Puis il entreprend de reformuler cette idée dans « un langage théorique
postmétaphysique » en la rapprochant de la théorie du sociologue et philosophe
G. H. Mead. Le modèle hégélien de la reconnaissance se trouve ainsi traduit en
termes de psychologie sociale : l’interaction humaine, parce qu’elle exige des
individus qu’ils opèrent un retour réflexif sur leur propre comportement, les
contraint également à prendre conscience de leur subjectivité. La signification de
mon acte pour mon partenaire ne m’apparaît que lorsque je produis en moi-même
l’attitude par laquelle il y répond. Du point de vue moral, il s’ensuit qu’un individu
doit apprendre à se comprendre à partir de la « perspective normative » de son
partenaire d’interaction pour pouvoir établir une « relation pratique » à soi :
Honneth considère, après Mead, qu’on ne peut devenir un sujet accompli sans
commencer par assimiler les valeurs morales de nos interlocuteurs privilégiés. Cela
signifie en outre que les interactions communicationnelles recèlent un élément
normatif, dans la mesure où le processus de formation personnelle présuppose
l’existence d’obligations intersubjectives. Le fait que les communicants soient
conduits par la socialisation à accepter leur partenaire comme une personne du
même genre implique en effet une « contrainte de réciprocité », une autolimitation
réciproque, un « consensus normatif toujours garanti d’avance » 4.
1. A. Honneth, La Lutte pour la reconnaissance (1992), trad. P. Rusch, Paris, Le Cerf, 2000,
p. 208 ; « Reconnaissance » (trad. O. Mannoni), in M. Canto-Sperber (dir.), Dictionnaire d’éthique
et de philosophie morale, Paris, PUF, 1996, p. 1274.

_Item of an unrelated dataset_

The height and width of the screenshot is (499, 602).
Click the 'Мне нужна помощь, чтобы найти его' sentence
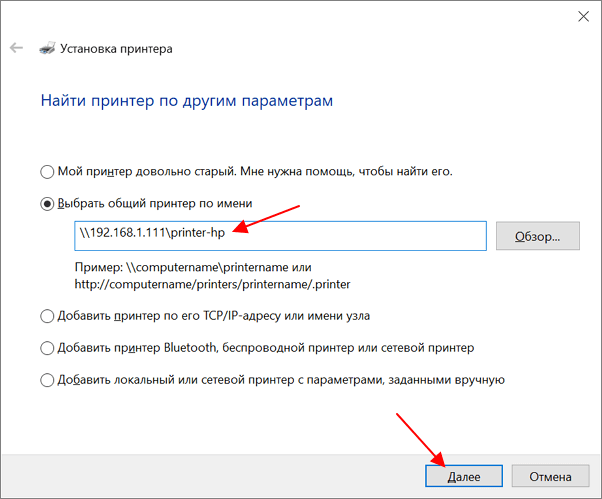346,171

2. Essentiellement les écrits hégéliens d’Iéna et plus particulièrement le Système de la vie
éthique (1802-1803), prés. et trad. J. Taminiaux, Paris, Payot, 1976.
3. La Lutte pour la reconnaissance, op. cit., p. 83.
4. G. H. Mead, L’Esprit, le soi et la société (1934), trad. J. Cazeneuve, E. Kaelin et G. Thibau,
Paris, PUF, 1963. A. Honneth, La Lutte pour la reconnaissance, op. cit., p. 50, 57, 93 et 113.
Honneth traduit ici le concept habermassien (et apélien) de contrainte pragmatico-transcendantale
dans les termes d’une théorie de la reconnaissance.